◆ REGELS ◆
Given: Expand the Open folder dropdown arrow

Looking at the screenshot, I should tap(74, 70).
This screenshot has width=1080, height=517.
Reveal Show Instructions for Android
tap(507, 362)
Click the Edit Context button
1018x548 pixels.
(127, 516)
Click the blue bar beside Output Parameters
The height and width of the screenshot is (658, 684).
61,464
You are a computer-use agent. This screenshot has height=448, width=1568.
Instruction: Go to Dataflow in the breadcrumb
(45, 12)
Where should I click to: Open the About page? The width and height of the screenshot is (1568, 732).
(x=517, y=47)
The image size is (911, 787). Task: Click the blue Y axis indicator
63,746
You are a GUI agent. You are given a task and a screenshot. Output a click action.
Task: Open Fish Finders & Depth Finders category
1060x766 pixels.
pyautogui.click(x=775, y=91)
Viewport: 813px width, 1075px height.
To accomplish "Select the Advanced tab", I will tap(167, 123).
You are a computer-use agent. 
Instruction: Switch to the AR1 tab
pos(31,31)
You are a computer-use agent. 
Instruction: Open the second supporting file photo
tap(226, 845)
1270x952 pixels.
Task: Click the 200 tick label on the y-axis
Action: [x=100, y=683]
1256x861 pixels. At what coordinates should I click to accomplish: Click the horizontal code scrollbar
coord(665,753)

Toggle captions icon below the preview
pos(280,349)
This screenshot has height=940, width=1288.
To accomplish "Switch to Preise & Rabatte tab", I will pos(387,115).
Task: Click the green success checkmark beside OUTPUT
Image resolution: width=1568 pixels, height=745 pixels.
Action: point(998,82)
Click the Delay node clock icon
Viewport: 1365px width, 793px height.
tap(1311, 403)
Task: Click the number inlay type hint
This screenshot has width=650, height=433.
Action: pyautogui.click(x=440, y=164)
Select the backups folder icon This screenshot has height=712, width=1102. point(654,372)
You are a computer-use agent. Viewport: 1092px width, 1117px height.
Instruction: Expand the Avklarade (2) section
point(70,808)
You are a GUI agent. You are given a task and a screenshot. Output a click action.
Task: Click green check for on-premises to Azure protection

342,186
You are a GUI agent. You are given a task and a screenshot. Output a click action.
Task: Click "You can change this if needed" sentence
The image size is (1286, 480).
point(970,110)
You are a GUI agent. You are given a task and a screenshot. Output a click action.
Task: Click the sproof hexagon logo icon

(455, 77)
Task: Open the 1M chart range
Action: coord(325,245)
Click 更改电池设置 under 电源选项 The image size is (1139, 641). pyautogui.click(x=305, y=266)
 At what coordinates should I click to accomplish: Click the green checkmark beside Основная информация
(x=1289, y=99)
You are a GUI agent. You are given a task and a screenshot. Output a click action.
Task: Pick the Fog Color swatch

◆ OPDRACHT ◆
Tel in hoeveel van de regels hierboven de tekenreeks "pyautogui" voorkomt, en geef alleen dat aantal.

◆ OPLOSSING ◆
3